Determining SVR12 durability was the primary objective of this study. However, non‐responders were also enrolled and their HCV sequences determined with the aim of identifying patterns of resistance that may guide retreatment. Persistence of emergent NS5A substitutions was high, particularly among non‐responders with genotype‐1b infection. Overall, 27/157 (17%) were replaced with wild‐type sequences during a median follow‐up of 149 (range, 36‐257) weeks. By contrast, emergent NS3 substitutions were less persistent, with replacement rates similar between non‐responders with genotype‐1a and ‐1b infection. Overall, 35/47 (74%) were replaced with wild‐type sequences during a median follow‐up of 121 (range, 29‐235) weeks.
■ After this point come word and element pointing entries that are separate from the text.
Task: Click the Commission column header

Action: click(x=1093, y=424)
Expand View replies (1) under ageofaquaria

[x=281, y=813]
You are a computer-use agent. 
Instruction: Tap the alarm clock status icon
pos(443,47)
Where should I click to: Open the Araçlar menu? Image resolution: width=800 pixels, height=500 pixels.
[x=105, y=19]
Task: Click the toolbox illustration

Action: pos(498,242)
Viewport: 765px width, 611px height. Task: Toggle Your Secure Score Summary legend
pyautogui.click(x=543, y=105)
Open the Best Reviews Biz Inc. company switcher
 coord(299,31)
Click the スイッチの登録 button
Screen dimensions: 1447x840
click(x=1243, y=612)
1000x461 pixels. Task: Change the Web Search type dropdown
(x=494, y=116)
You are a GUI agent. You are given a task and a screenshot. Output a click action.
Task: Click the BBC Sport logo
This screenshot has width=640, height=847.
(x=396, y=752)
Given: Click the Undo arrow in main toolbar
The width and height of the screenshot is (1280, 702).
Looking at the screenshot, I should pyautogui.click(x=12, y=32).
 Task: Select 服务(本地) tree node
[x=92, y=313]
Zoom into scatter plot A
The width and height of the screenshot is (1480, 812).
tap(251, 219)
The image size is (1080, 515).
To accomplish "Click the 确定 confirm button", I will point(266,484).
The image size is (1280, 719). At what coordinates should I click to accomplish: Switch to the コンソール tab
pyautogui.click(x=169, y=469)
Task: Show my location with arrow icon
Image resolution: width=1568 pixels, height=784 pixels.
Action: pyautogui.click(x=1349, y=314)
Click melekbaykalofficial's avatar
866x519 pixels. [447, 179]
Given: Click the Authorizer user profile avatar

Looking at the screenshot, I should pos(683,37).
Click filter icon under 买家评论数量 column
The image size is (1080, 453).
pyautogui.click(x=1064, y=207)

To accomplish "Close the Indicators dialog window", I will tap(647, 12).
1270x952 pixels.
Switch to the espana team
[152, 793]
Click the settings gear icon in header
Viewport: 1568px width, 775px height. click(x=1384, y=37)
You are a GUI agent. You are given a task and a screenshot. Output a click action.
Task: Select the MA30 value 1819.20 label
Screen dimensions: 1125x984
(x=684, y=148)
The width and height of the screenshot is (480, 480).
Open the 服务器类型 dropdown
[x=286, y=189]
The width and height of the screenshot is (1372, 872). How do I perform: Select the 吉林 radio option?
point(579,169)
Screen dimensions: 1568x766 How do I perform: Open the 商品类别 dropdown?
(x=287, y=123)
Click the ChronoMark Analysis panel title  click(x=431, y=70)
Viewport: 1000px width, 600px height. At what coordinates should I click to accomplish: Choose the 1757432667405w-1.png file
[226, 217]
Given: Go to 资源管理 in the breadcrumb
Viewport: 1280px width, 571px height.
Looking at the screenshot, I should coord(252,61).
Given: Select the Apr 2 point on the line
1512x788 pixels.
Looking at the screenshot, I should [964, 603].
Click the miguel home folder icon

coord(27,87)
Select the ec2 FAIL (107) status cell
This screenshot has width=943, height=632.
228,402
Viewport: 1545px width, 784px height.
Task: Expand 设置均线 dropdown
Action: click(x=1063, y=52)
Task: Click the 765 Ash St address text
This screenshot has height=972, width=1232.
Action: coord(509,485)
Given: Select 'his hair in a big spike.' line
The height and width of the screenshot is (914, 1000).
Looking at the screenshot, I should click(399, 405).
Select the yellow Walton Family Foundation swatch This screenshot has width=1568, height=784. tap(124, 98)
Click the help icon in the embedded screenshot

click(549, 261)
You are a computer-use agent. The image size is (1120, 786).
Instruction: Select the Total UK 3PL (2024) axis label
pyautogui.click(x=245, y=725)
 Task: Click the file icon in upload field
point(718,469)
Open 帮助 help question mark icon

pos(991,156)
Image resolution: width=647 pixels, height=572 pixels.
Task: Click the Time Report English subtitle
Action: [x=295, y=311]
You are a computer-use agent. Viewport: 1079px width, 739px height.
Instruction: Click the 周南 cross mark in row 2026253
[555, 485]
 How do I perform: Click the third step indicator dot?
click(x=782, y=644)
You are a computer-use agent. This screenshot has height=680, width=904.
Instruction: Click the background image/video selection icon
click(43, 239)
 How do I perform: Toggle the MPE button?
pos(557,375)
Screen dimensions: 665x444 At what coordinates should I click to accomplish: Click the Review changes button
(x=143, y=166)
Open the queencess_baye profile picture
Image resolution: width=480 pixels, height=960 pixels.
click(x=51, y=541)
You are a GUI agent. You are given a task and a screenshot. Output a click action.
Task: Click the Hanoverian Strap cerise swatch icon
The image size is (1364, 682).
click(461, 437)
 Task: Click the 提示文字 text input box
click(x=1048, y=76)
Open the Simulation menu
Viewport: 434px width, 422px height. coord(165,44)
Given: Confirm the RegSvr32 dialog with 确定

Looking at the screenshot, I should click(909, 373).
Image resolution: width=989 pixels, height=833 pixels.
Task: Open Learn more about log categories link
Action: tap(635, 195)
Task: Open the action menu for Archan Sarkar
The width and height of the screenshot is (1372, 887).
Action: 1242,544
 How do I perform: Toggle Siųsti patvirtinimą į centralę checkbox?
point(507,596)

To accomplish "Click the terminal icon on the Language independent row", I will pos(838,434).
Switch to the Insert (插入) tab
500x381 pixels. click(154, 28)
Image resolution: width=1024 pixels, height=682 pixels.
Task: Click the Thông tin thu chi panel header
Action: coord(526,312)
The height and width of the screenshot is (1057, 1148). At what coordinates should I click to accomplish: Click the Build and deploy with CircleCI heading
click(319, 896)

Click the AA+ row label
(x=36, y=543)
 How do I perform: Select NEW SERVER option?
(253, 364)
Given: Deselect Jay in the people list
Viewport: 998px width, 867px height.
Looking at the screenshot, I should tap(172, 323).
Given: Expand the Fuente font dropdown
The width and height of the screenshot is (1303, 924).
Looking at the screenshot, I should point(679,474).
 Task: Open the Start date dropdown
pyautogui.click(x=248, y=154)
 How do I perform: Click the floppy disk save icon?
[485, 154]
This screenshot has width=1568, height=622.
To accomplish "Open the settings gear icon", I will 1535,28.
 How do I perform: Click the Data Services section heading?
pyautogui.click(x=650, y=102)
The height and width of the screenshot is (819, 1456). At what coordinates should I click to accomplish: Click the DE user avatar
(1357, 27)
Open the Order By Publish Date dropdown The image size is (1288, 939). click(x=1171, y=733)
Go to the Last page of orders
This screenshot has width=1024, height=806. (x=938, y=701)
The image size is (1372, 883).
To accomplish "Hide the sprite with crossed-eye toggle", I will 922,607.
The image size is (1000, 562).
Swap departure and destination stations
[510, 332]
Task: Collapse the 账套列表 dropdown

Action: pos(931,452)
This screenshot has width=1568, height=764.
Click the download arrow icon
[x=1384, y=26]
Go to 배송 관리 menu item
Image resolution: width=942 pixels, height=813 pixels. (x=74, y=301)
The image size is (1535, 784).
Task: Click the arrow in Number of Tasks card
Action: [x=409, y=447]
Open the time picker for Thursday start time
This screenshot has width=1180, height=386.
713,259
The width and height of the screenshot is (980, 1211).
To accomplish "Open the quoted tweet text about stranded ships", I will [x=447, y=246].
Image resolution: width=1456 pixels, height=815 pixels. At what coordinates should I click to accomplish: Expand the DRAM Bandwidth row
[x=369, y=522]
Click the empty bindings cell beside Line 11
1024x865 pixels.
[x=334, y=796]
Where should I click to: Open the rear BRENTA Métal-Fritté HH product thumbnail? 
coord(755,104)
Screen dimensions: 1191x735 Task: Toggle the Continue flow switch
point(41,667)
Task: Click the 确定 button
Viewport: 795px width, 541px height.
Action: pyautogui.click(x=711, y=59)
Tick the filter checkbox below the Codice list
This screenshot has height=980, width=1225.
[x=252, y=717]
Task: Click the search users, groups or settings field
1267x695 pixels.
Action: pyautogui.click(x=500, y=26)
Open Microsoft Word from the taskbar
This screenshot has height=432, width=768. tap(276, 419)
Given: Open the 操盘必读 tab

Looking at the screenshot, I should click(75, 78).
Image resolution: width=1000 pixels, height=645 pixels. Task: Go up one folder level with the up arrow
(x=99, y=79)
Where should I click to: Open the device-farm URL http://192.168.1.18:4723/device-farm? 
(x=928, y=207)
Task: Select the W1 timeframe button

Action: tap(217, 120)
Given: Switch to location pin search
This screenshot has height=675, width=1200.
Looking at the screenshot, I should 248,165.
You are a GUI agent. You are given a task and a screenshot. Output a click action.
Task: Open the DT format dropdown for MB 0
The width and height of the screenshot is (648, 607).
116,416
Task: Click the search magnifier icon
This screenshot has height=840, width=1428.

This information, alongside existing guidelines, should assist retreatment decisions.1, 2

All five DCV‐based regimens evaluated in this study are currently approved in various countries worldwide. DCV+SOF is recommended in many guidelines for patients with genotype‐3 infection and/or HIV coinfection.1, 2 DCV+ASV is approved in several countries across Asia and Latin America, as well as Russia and Israel, and was the first DAA regimen approved in Japan, and is currently the only DAA regimen approved in China. Co‐formulated DCV+ASV+BCV was recently approved in Japan and has proven effective against genotype‐1b NS5A polymorphisms known to attenuate response to dual‐drug NS5A inhibitor combinations.52

In summary, the results of this large, unique follow‐up study indicate that SVR achieved with DCV‐based regimens is durable in the long‐term, with no safety sequelae related to parent treatment. Hepatic disease progression was infrequent, and no increased risk for new or recurrent HCC was observed in patients with more advanced disease treated with DAA‐only regimens.

CONFLICTS OF INTEREST

KRR (advisory boards/research support: BMS, Gilead, Merck, Abbvie, Janssen); SP (grants/advisory boards: BMS, Gilead, MSD, AbbVie; advisory boards: Janssen, Novartis); PJT (grants/advisory boards: BMS); KC (grants/speaking: Ajinomoto, Astellas, Asuka, Bayer, Daiichi Sankyo, Dainippon Sumitomo, Eisai, MSD, Nihon Kayaku, Nihon Shinyaku; speaking: AbbVie, Abbott, AstraZeneca, BMS, Chugai, J&J, Jimro, Miyarisan, Olympus; grants: Janssen, Kowa, Mitsubishi Tanabe, Nippon Eli Lily, Otsuka, Roche, Takeda, Toray, Torii, Tsumura, Zeria); EJL (grants/personal fees: BMS, AbbVie, Achillion Pharmaceuticals, BMS, Enanta Pharmaceuticals, Janssen, Merck, Santaris Pharmaceuticals, Theravance, Gilead; grants: Boehringer Ingelheim, GSK, Roche, Salix, Tacere; personal fees: Idenix Pharmaceuticals, Novartis, Regulus); AG (speaking/investigator for: BMS); GG (consulting/speaking: AbbVie, BMS, Gilead, MSD, Roche); MB (speaking: BMS, Gilead, Janssen; advisory boards: Roche, AbbVie, Gilead, Janssen, MSD); CYP (advisory boards: AbbVie, BMS, Gilead, MSD, Roche); MS (speaking/advisory boards: BMS); SS (speaking/advisory boards/travel support: BMS, Gilead, AbbVie, MSD); FMP, ZL, ML (BMS employees); RY (BMS employee/stockholder); SN (BMS employee/stockholder; former Merck/Schering‐Plough employee/stockholder; J&J stockholder); HK, JT, JL, WG, JH (nothing to disclose).

Supporting information

Additional Supporting Information may be found at http://onlinelibrary.wiley.com/doi/10.1111/liv.13596/suppinfo

 

ACKNOWLEDGEMENTS

Editorial assistance was provided by Matthew Young, DPhil, of Articulate Science Ltd., funded by Bristol‐Myers Squibb.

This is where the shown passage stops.